### Dataset excerpts
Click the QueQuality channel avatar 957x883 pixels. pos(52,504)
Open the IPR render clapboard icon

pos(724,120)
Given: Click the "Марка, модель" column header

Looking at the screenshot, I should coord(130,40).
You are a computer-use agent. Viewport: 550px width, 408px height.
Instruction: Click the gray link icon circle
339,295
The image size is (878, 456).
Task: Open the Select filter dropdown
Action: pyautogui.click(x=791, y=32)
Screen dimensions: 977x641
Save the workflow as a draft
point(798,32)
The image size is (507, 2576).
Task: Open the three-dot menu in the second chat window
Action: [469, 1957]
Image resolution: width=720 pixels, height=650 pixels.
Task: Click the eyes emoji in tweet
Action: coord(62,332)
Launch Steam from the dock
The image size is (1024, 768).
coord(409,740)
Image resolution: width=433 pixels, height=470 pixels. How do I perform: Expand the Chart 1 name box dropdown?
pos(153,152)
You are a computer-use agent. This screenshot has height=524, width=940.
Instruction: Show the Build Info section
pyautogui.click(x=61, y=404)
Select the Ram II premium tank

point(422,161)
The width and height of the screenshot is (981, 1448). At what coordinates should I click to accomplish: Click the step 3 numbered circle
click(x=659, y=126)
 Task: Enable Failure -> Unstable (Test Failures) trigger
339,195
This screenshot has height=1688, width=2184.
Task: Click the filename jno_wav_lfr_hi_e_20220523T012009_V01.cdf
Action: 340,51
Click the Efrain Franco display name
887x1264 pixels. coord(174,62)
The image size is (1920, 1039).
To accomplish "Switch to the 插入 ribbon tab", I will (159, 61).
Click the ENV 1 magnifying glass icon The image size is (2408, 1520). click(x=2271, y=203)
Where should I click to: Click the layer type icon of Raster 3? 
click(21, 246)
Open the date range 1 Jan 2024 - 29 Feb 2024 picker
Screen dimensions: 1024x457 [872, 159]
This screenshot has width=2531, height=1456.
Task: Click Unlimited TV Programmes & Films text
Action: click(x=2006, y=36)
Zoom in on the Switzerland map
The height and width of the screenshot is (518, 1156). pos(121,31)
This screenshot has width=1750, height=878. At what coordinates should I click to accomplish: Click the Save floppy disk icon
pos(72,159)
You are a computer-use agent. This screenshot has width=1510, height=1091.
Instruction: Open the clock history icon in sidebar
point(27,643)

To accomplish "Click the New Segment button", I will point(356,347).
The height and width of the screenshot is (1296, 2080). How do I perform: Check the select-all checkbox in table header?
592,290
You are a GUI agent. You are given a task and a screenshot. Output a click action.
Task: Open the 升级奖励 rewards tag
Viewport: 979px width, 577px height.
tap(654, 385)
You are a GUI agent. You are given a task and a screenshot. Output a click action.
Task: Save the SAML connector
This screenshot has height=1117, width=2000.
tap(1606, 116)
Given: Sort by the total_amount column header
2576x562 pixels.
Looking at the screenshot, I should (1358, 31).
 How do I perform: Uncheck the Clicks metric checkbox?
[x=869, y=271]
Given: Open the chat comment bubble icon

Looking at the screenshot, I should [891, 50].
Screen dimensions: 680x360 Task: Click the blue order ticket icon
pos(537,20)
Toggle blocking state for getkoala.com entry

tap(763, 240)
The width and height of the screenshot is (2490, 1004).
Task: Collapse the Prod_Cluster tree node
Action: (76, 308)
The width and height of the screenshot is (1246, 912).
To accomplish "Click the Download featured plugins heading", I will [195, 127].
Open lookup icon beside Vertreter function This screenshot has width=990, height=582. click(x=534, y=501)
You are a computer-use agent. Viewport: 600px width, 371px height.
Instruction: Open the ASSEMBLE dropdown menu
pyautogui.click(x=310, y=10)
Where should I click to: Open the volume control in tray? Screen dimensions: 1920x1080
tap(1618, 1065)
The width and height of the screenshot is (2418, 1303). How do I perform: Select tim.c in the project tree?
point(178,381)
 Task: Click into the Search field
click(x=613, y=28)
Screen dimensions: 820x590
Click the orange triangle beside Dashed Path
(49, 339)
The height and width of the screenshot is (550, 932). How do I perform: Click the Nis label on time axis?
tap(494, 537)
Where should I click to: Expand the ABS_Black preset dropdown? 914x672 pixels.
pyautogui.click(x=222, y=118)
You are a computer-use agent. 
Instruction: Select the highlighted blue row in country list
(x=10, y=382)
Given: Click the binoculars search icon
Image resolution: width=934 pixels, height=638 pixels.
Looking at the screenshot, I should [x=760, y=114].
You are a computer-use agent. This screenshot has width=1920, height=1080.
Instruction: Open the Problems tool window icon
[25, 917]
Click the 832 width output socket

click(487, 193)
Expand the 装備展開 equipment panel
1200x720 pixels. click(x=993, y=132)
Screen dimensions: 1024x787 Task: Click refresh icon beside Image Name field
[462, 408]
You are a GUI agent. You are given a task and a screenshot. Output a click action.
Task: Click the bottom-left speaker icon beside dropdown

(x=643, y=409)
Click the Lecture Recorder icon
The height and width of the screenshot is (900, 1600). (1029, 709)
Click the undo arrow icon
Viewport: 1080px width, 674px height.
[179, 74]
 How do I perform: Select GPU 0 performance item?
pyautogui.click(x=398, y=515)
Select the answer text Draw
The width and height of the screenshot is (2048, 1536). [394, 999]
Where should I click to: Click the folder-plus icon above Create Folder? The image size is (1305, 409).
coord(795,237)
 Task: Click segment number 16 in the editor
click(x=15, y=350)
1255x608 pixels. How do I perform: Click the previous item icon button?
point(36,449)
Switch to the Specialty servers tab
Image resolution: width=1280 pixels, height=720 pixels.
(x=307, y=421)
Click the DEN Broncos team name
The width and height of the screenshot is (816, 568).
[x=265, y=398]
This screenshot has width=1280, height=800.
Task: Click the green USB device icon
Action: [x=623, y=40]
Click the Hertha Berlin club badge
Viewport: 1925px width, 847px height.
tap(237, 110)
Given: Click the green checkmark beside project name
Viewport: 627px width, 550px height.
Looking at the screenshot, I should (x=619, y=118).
######
Stated task:
Convert all of the data above into a Markdown table with the columns Row and Line. Put each non-blank line in its own numbered row, and leave out the blank lines.

Task answer:
| Row | Line |
|---|---|
| 1 | Click the QueQuality channel avatar 957x883 pixels. pos(52,504) |
| 2 | Open the IPR render clapboard icon |
| 3 | pos(724,120) |
| 4 | Given: Click the "Марка, модель" column header |
| 5 | Looking at the screenshot, I should coord(130,40). |
| 6 | You are a computer-use agent. Viewport: 550px width, 408px height. |
| 7 | Instruction: Click the gray link icon circle |
| 8 | 339,295 |
| 9 | The image size is (878, 456). |
| 10 | Task: Open the Select filter dropdown |
| 11 | Action: pyautogui.click(x=791, y=32) |
| 12 | Screen dimensions: 977x641 |
| 13 | Save the workflow as a draft |
| 14 | point(798,32) |
| 15 | The image size is (507, 2576). |
| 16 | Task: Open the three-dot menu in the second chat window |
| 17 | Action: [469, 1957] |
| 18 | Image resolution: width=720 pixels, height=650 pixels. |
| 19 | Task: Click the eyes emoji in tweet |
| 20 | Action: coord(62,332) |
| 21 | Launch Steam from the dock |
| 22 | The image size is (1024, 768). |
| 23 | coord(409,740) |
| 24 | Image resolution: width=433 pixels, height=470 pixels. How do I perform: Expand the Chart 1 name box dropdown? |
| 25 | pos(153,152) |
| 26 | You are a computer-use agent. This screenshot has height=524, width=940. |
| 27 | Instruction: Show the Build Info section |
| 28 | pyautogui.click(x=61, y=404) |
| 29 | Select the Ram II premium tank |
| 30 | point(422,161) |
| 31 | The width and height of the screenshot is (981, 1448). At what coordinates should I click to accomplish: Click the step 3 numbered circle |
| 32 | click(x=659, y=126) |
| 33 |  Task: Enable Failure -> Unstable (Test Failures) trigger |
| 34 | 339,195 |
| 35 | This screenshot has height=1688, width=2184. |
| 36 | Task: Click the filename jno_wav_lfr_hi_e_20220523T012009_V01.cdf |
| 37 | Action: 340,51 |
| 38 | Click the Efrain Franco display name |
| 39 | 887x1264 pixels. coord(174,62) |
| 40 | The image size is (1920, 1039). |
| 41 | To accomplish "Switch to the 插入 ribbon tab", I will (159, 61). |
| 42 | Click the ENV 1 magnifying glass icon The image size is (2408, 1520). click(x=2271, y=203) |
| 43 | Where should I click to: Click the layer type icon of Raster 3?  |
| 44 | click(21, 246) |
| 45 | Open the date range 1 Jan 2024 - 29 Feb 2024 picker |
| 46 | Screen dimensions: 1024x457 [872, 159] |
| 47 | This screenshot has width=2531, height=1456. |
| 48 | Task: Click Unlimited TV Programmes & Films text |
| 49 | Action: click(x=2006, y=36) |
| 50 | Zoom in on the Switzerland map |
| 51 | The height and width of the screenshot is (518, 1156). pos(121,31) |
| 52 | This screenshot has width=1750, height=878. At what coordinates should I click to accomplish: Click the Save floppy disk icon |
| 53 | pos(72,159) |
| 54 | You are a computer-use agent. This screenshot has width=1510, height=1091. |
| 55 | Instruction: Open the clock history icon in sidebar |
| 56 | point(27,643) |
| 57 | To accomplish "Click the New Segment button", I will point(356,347). |
| 58 | The height and width of the screenshot is (1296, 2080). How do I perform: Check the select-all checkbox in table header? |
| 59 | 592,290 |
| 60 | You are a GUI agent. You are given a task and a screenshot. Output a click action. |
| 61 | Task: Open the 升级奖励 rewards tag |
| 62 | Viewport: 979px width, 577px height. |
| 63 | tap(654, 385) |
| 64 | You are a GUI agent. You are given a task and a screenshot. Output a click action. |
| 65 | Task: Save the SAML connector |
| 66 | This screenshot has height=1117, width=2000. |
| 67 | tap(1606, 116) |
| 68 | Given: Sort by the total_amount column header |
| 69 | 2576x562 pixels. |
| 70 | Looking at the screenshot, I should (1358, 31). |
| 71 |  How do I perform: Uncheck the Clicks metric checkbox? |
| 72 | [x=869, y=271] |
| 73 | Given: Open the chat comment bubble icon |
| 74 | Looking at the screenshot, I should [891, 50]. |
| 75 | Screen dimensions: 680x360 Task: Click the blue order ticket icon |
| 76 | pos(537,20) |
| 77 | Toggle blocking state for getkoala.com entry |
| 78 | tap(763, 240) |
| 79 | The width and height of the screenshot is (2490, 1004). |
| 80 | Task: Collapse the Prod_Cluster tree node |
| 81 | Action: (76, 308) |
| 82 | The width and height of the screenshot is (1246, 912). |
| 83 | To accomplish "Click the Download featured plugins heading", I will [195, 127]. |
| 84 | Open lookup icon beside Vertreter function This screenshot has width=990, height=582. click(x=534, y=501) |
| 85 | You are a computer-use agent. Viewport: 600px width, 371px height. |
| 86 | Instruction: Open the ASSEMBLE dropdown menu |
| 87 | pyautogui.click(x=310, y=10) |
| 88 | Where should I click to: Open the volume control in tray? Screen dimensions: 1920x1080 |
| 89 | tap(1618, 1065) |
| 90 | The width and height of the screenshot is (2418, 1303). How do I perform: Select tim.c in the project tree? |
| 91 | point(178,381) |
| 92 |  Task: Click into the Search field |
| 93 | click(x=613, y=28) |
| 94 | Screen dimensions: 820x590 |
| 95 | Click the orange triangle beside Dashed Path |
| 96 | (49, 339) |
| 97 | The height and width of the screenshot is (550, 932). How do I perform: Click the Nis label on time axis? |
| 98 | tap(494, 537) |
| 99 | Where should I click to: Expand the ABS_Black preset dropdown? 914x672 pixels. |
| 100 | pyautogui.click(x=222, y=118) |
| 101 | You are a computer-use agent.  |
| 102 | Instruction: Select the highlighted blue row in country list |
| 103 | (x=10, y=382) |
| 104 | Given: Click the binoculars search icon |
| 105 | Image resolution: width=934 pixels, height=638 pixels. |
| 106 | Looking at the screenshot, I should [x=760, y=114]. |
| 107 | You are a computer-use agent. This screenshot has width=1920, height=1080. |
| 108 | Instruction: Open the Problems tool window icon |
| 109 | [25, 917] |
| 110 | Click the 832 width output socket |
| 111 | click(487, 193) |
| 112 | Expand the 装備展開 equipment panel |
| 113 | 1200x720 pixels. click(x=993, y=132) |
| 114 | Screen dimensions: 1024x787 Task: Click refresh icon beside Image Name field |
| 115 | [462, 408] |
| 116 | You are a GUI agent. You are given a task and a screenshot. Output a click action. |
| 117 | Task: Click the bottom-left speaker icon beside dropdown |
| 118 | (x=643, y=409) |
| 119 | Click the Lecture Recorder icon |
| 120 | The height and width of the screenshot is (900, 1600). (1029, 709) |
| 121 | Click the undo arrow icon |
| 122 | Viewport: 1080px width, 674px height. |
| 123 | [179, 74] |
| 124 |  How do I perform: Select GPU 0 performance item? |
| 125 | pyautogui.click(x=398, y=515) |
| 126 | Select the answer text Draw |
| 127 | The width and height of the screenshot is (2048, 1536). [394, 999] |
| 128 | Where should I click to: Click the folder-plus icon above Create Folder? The image size is (1305, 409). |
| 129 | coord(795,237) |
| 130 |  Task: Click segment number 16 in the editor |
| 131 | click(x=15, y=350) |
| 132 | 1255x608 pixels. How do I perform: Click the previous item icon button? |
| 133 | point(36,449) |
| 134 | Switch to the Specialty servers tab |
| 135 | Image resolution: width=1280 pixels, height=720 pixels. |
| 136 | (x=307, y=421) |
| 137 | Click the DEN Broncos team name |
| 138 | The width and height of the screenshot is (816, 568). |
| 139 | [x=265, y=398] |
| 140 | This screenshot has width=1280, height=800. |
| 141 | Task: Click the green USB device icon |
| 142 | Action: [x=623, y=40] |
| 143 | Click the Hertha Berlin club badge |
| 144 | Viewport: 1925px width, 847px height. |
| 145 | tap(237, 110) |
| 146 | Given: Click the green checkmark beside project name |
| 147 | Viewport: 627px width, 550px height. |
| 148 | Looking at the screenshot, I should (x=619, y=118). |